===== Entries provided
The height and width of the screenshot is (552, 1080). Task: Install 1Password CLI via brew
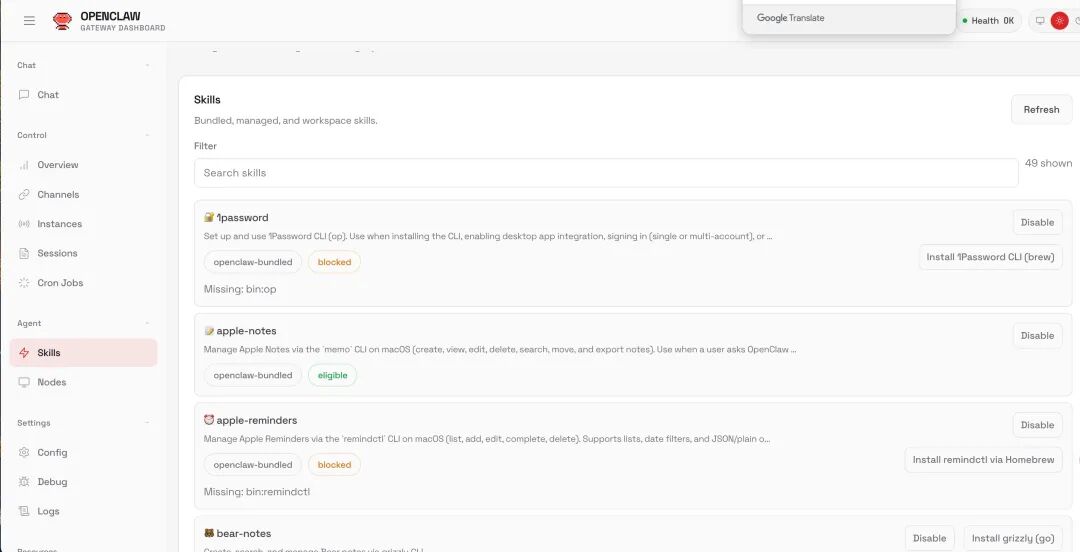pyautogui.click(x=990, y=257)
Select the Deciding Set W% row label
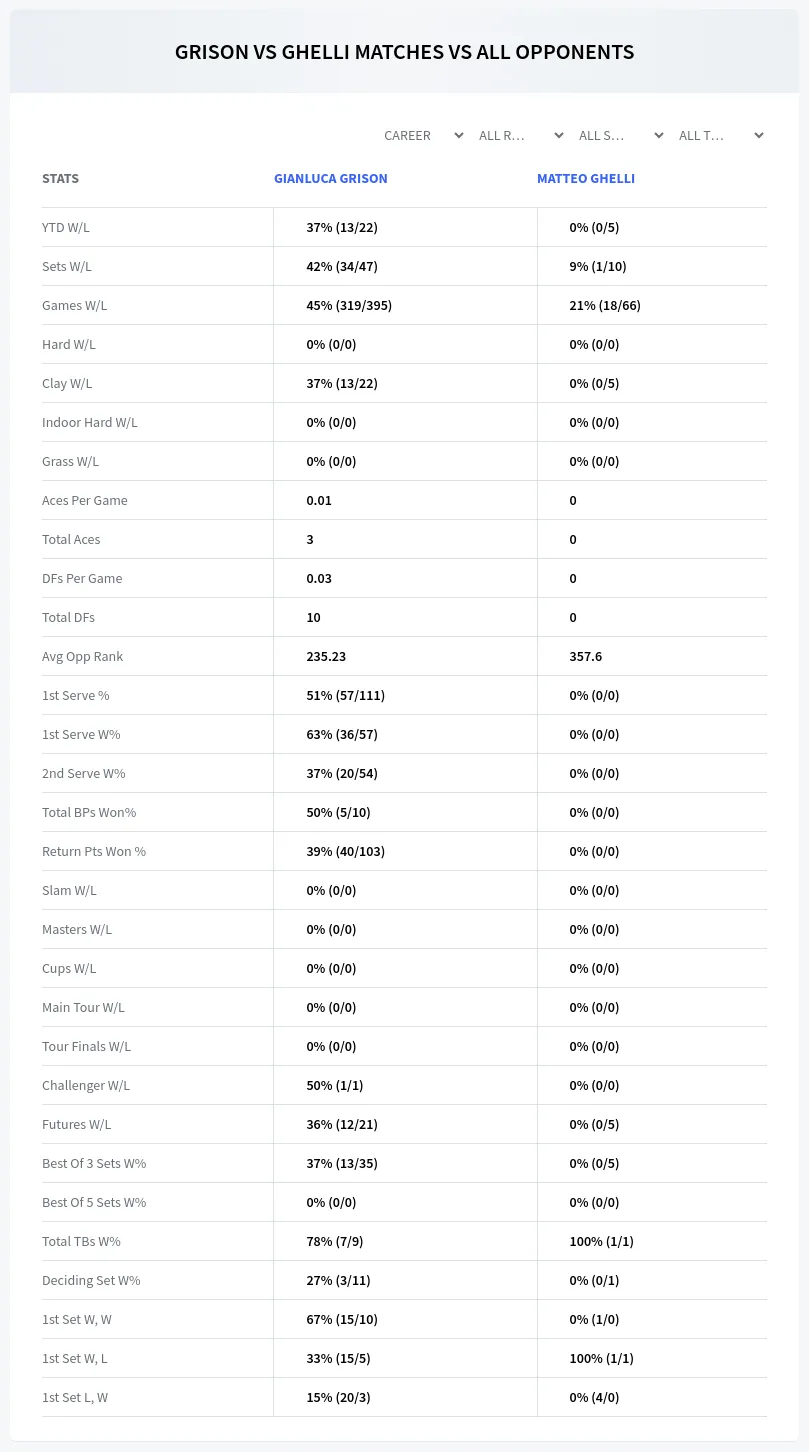The height and width of the screenshot is (1452, 809). [x=91, y=1280]
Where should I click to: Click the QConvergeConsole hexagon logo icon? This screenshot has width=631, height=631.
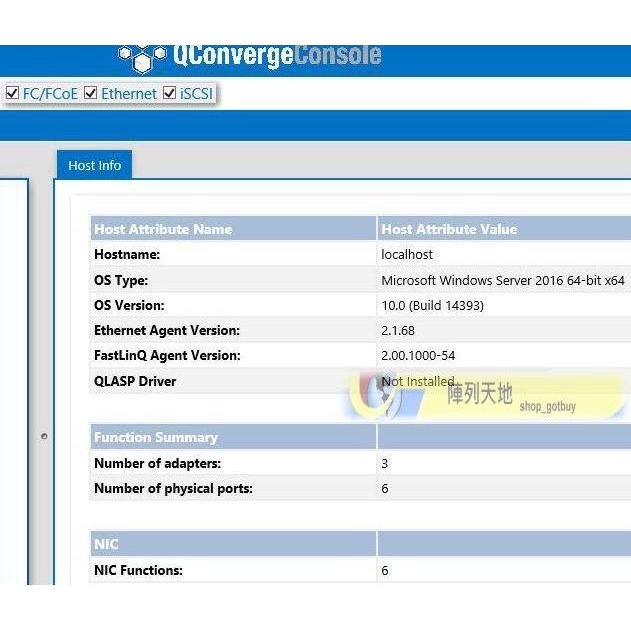coord(142,57)
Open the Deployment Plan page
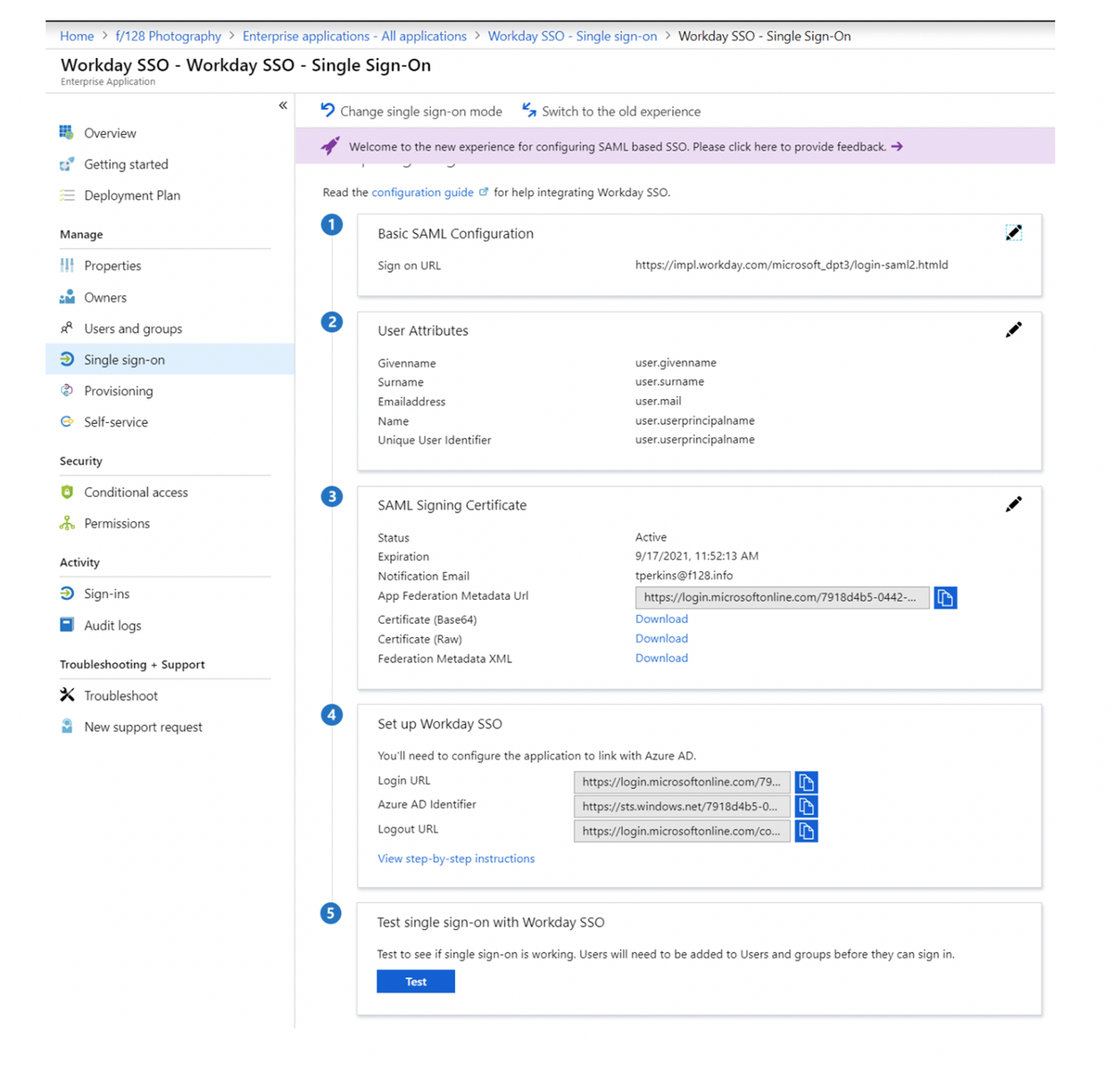The height and width of the screenshot is (1071, 1120). click(132, 195)
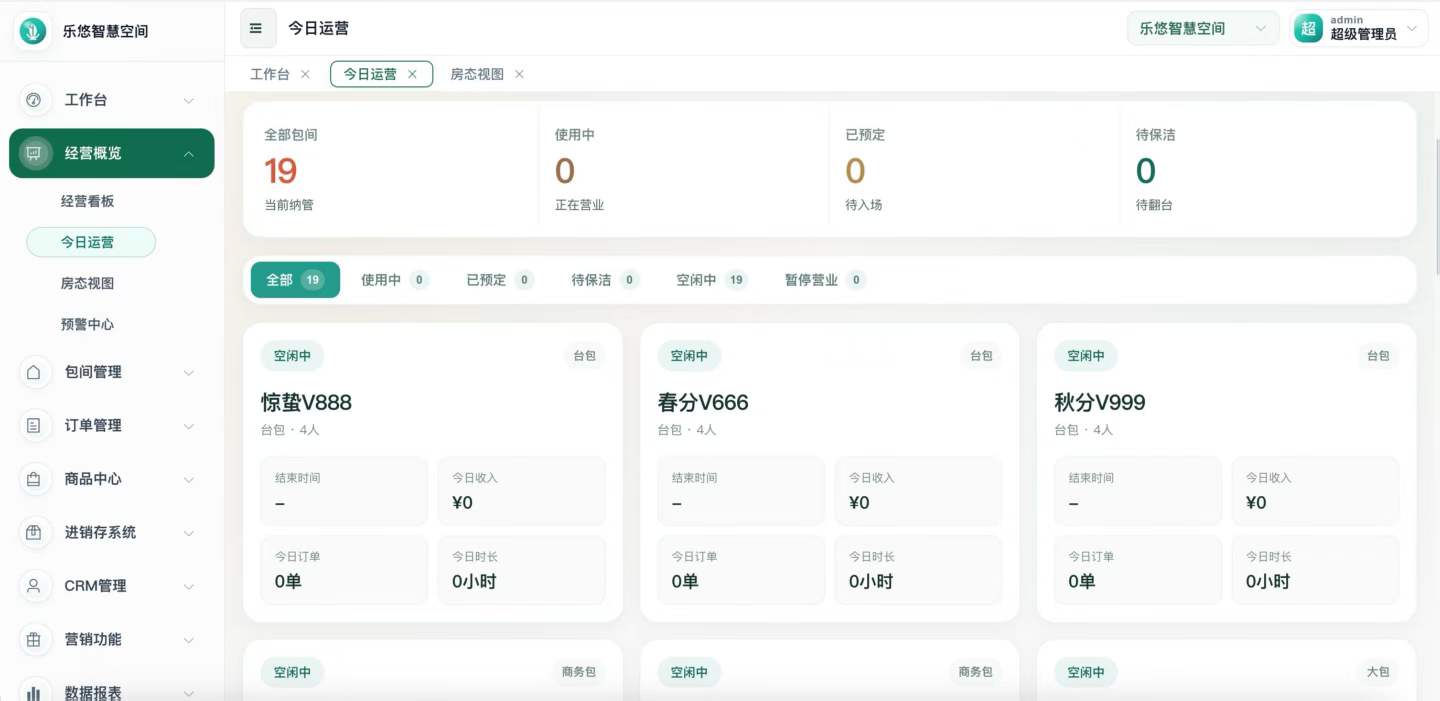Collapse the 经营概览 menu section
1440x701 pixels.
click(x=188, y=154)
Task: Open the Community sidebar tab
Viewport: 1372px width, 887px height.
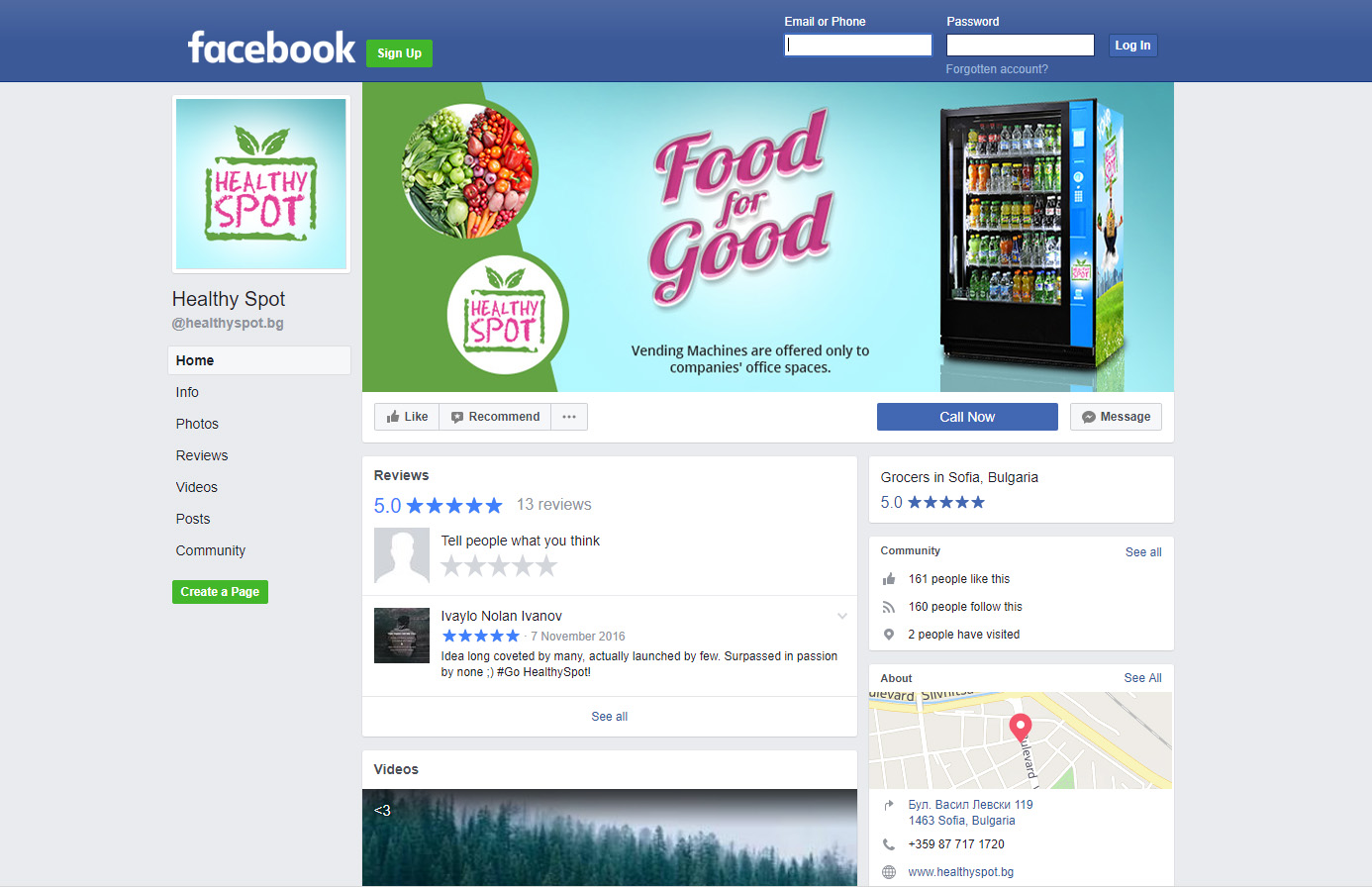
==========
Exercise prompt
What is needed is every record above, returned exactly, with the pictures omitted.

Expected answer
The height and width of the screenshot is (552, 1080). Task: Install 1Password CLI via brew
pyautogui.click(x=990, y=257)
Select the Deciding Set W% row label
The height and width of the screenshot is (1452, 809). [x=91, y=1280]
Where should I click to: Click the QConvergeConsole hexagon logo icon? This screenshot has width=631, height=631.
coord(142,57)
Open the Deployment Plan page
The height and width of the screenshot is (1071, 1120). click(132, 195)
Collapse the 经营概览 menu section
1440x701 pixels.
click(x=188, y=154)
Task: Open the Community sidebar tab
Viewport: 1372px width, 887px height.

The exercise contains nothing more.